▶ _Dataset excerpts_:

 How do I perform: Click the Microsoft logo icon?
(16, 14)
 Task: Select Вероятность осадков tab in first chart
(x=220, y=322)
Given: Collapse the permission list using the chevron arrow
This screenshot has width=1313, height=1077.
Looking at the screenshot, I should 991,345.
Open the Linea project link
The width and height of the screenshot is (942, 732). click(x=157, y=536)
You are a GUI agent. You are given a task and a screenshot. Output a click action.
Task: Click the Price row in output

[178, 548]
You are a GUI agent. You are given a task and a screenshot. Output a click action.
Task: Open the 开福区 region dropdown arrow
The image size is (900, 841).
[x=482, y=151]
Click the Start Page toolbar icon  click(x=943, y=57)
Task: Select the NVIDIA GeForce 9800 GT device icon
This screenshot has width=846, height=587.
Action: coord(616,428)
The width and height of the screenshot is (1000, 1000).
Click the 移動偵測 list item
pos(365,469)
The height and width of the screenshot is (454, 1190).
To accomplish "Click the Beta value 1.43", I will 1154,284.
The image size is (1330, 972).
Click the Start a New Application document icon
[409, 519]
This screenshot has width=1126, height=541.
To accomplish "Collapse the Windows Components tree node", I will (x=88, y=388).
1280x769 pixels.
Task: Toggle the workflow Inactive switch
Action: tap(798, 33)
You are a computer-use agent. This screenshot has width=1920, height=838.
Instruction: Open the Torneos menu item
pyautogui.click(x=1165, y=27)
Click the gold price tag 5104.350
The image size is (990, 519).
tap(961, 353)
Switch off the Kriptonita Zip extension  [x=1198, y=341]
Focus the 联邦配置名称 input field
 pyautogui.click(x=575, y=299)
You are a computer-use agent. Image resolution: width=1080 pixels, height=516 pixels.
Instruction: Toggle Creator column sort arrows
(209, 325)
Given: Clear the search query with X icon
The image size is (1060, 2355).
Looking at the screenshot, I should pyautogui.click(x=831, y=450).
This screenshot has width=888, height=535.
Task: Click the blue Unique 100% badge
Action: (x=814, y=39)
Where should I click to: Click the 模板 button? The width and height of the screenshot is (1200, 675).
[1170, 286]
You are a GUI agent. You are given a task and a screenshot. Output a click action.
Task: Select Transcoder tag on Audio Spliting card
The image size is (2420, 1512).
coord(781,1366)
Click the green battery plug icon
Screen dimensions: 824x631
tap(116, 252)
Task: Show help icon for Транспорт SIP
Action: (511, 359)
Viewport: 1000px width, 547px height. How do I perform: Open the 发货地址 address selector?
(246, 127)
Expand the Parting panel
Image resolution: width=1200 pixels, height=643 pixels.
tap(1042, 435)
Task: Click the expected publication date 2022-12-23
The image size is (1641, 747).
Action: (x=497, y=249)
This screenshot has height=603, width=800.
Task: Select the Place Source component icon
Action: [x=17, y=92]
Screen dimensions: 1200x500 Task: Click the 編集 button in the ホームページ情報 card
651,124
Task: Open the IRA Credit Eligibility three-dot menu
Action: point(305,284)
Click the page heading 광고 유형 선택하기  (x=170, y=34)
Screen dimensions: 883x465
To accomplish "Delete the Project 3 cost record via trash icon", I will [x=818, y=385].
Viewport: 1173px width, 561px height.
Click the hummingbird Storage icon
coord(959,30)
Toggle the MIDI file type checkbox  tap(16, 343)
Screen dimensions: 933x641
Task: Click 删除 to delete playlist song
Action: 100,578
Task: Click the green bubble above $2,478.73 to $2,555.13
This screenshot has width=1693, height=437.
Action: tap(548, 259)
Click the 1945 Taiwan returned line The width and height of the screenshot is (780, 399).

▶ _What you need to do_:
In the material above, locate the line containing "Click the green battery plug icon" and the line containing "Task: Click the expected". Transcribe exactly those two lines and every line between them, and nothing more.

▶ _Solution for this problem_:
Click the green battery plug icon
Screen dimensions: 824x631
tap(116, 252)
Task: Show help icon for Транспорт SIP
Action: (511, 359)
Viewport: 1000px width, 547px height. How do I perform: Open the 发货地址 address selector?
(246, 127)
Expand the Parting panel
Image resolution: width=1200 pixels, height=643 pixels.
tap(1042, 435)
Task: Click the expected publication date 2022-12-23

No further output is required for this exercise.